- Given records
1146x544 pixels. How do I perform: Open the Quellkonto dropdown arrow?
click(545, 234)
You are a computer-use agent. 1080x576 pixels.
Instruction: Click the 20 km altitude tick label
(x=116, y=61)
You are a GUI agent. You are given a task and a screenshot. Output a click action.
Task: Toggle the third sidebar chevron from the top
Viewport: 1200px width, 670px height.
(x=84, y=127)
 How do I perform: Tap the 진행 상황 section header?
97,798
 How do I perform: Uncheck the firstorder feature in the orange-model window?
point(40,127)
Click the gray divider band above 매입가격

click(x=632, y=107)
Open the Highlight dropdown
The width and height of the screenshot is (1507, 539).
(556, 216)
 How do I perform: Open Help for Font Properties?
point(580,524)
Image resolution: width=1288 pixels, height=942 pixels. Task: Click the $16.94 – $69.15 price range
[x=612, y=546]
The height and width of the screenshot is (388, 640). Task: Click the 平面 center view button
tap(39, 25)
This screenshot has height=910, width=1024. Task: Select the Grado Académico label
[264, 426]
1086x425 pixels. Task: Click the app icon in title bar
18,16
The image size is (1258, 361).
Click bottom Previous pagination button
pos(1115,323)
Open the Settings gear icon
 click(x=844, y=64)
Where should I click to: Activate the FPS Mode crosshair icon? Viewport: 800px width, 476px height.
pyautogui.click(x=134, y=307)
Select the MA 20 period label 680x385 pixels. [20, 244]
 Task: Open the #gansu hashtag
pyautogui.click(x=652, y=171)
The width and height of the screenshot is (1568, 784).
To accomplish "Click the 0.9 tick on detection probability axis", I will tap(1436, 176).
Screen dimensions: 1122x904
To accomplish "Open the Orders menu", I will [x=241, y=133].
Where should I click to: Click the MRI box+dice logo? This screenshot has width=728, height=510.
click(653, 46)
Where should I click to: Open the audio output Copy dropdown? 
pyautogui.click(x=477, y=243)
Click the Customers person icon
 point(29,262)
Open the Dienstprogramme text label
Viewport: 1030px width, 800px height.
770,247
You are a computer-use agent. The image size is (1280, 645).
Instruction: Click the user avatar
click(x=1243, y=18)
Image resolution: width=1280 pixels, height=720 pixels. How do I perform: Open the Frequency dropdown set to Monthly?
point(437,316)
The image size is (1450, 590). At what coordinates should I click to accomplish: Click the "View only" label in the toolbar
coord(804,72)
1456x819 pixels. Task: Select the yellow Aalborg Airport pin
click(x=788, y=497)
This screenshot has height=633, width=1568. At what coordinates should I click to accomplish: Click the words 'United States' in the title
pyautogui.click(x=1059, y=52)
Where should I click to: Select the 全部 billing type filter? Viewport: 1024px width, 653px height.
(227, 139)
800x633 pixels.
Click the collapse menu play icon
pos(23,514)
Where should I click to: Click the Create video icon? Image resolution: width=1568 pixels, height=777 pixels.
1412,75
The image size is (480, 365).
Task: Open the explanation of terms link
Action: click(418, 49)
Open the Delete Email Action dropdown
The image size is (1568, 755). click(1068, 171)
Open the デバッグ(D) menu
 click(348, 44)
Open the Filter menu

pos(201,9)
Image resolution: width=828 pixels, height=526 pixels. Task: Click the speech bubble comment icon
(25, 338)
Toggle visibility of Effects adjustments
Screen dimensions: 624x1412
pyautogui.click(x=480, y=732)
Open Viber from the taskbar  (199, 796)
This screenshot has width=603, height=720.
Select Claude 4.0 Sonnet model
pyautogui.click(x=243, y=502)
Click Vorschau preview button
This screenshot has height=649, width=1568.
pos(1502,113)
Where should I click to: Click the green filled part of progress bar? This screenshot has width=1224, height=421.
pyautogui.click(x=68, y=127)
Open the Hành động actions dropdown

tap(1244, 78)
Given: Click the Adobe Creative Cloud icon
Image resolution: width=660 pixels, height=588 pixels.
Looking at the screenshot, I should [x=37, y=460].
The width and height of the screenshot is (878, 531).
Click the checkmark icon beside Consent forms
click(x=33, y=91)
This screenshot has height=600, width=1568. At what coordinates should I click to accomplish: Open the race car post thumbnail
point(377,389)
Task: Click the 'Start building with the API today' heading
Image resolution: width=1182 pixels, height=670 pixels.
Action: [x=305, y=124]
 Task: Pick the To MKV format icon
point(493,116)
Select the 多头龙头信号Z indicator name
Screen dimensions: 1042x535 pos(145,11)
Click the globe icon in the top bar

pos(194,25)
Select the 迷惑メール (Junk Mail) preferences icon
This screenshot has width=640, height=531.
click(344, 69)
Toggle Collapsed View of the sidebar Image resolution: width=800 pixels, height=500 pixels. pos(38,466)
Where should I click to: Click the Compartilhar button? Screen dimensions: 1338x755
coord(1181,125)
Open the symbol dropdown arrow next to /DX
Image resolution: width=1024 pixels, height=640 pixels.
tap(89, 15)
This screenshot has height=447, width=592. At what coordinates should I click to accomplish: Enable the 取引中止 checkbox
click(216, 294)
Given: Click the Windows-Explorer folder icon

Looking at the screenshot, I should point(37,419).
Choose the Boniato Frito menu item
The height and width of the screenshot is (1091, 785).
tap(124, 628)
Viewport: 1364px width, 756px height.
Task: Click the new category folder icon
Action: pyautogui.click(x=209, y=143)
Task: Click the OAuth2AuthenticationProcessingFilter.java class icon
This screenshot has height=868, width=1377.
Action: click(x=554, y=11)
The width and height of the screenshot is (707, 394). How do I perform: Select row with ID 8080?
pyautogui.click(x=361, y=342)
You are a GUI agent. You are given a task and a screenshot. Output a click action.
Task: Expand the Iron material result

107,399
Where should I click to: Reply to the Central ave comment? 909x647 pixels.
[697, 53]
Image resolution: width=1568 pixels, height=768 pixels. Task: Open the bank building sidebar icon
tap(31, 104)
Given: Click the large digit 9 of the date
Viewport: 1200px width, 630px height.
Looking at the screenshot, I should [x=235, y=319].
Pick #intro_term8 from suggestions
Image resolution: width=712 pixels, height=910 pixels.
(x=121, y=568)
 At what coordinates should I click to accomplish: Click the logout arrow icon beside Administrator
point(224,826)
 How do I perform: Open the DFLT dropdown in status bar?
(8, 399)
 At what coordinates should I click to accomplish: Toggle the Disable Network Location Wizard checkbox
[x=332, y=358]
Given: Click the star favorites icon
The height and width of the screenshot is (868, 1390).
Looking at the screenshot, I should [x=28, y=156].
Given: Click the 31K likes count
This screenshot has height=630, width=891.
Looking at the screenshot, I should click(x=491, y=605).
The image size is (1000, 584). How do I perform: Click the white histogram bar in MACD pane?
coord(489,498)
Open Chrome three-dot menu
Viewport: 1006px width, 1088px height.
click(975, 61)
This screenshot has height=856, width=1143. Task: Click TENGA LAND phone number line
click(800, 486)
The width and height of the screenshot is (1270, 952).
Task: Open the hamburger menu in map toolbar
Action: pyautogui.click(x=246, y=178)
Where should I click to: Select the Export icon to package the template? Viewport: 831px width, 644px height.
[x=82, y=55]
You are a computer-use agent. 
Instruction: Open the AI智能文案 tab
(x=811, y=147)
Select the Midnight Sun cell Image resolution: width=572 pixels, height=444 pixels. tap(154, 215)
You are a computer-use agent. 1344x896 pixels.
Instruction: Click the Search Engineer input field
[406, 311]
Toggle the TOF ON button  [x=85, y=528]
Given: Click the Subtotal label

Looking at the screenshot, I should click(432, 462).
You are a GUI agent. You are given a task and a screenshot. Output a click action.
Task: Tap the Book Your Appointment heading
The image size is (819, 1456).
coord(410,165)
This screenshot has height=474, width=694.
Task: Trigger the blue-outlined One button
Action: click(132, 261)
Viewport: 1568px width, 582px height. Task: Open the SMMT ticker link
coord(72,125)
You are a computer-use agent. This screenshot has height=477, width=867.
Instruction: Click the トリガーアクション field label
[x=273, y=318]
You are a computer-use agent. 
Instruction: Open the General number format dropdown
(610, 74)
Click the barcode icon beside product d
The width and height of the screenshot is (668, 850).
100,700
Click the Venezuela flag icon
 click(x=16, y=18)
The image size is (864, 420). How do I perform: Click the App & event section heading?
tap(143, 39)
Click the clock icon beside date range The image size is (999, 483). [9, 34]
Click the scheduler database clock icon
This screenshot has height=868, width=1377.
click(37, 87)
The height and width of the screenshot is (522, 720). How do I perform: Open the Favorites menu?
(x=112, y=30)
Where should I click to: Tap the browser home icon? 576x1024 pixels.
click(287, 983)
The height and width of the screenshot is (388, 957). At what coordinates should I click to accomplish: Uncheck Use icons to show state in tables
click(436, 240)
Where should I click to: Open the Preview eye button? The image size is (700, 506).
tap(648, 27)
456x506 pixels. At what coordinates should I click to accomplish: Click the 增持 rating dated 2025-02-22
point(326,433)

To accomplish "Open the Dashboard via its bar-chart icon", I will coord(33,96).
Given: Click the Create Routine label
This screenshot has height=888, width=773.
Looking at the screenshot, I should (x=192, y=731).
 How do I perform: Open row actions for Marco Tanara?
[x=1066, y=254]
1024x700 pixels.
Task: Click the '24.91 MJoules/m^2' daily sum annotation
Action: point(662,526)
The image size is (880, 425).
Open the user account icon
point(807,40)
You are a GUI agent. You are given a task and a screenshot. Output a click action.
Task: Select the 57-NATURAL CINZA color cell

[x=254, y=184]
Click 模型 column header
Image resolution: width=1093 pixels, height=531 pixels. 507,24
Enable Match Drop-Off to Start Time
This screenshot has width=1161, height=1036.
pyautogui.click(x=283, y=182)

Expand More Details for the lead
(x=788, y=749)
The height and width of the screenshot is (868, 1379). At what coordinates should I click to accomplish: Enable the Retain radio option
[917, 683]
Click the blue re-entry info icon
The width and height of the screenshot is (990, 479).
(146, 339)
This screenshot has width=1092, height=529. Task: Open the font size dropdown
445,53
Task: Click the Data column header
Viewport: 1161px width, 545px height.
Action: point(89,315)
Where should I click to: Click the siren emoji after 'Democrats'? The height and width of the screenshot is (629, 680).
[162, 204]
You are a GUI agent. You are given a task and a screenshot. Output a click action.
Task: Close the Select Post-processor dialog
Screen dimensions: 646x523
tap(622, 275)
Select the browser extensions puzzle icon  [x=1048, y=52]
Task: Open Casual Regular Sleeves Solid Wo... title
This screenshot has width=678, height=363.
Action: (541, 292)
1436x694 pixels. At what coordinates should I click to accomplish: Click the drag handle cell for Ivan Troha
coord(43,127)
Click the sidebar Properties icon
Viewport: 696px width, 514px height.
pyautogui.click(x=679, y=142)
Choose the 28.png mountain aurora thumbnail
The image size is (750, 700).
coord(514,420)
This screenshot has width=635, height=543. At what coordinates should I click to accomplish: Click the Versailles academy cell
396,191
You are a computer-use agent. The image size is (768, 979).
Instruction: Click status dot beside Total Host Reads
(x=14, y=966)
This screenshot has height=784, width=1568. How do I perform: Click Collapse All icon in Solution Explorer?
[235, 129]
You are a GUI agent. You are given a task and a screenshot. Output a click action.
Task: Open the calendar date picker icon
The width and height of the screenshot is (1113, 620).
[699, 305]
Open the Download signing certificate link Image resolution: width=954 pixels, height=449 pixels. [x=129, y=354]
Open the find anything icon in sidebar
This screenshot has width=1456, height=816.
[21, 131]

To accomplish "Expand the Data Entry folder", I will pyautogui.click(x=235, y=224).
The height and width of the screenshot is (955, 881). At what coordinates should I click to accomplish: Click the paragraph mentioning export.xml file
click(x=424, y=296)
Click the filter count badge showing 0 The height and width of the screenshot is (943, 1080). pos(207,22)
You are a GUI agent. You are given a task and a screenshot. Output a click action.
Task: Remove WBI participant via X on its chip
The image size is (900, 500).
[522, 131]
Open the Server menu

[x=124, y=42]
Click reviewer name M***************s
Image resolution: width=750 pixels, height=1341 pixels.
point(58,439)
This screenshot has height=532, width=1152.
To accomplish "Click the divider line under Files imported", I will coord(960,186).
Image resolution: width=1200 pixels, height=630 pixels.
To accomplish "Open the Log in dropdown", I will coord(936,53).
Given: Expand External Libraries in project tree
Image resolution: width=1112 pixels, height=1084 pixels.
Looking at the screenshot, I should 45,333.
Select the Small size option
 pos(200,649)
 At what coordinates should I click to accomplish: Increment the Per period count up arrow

- Exercise description
Using only the data above, copy out the lines that include the word "period".

- Exercise answer
Select the MA 20 period label 680x385 pixels. [20, 244]
 At what coordinates should I click to accomplish: Increment the Per period count up arrow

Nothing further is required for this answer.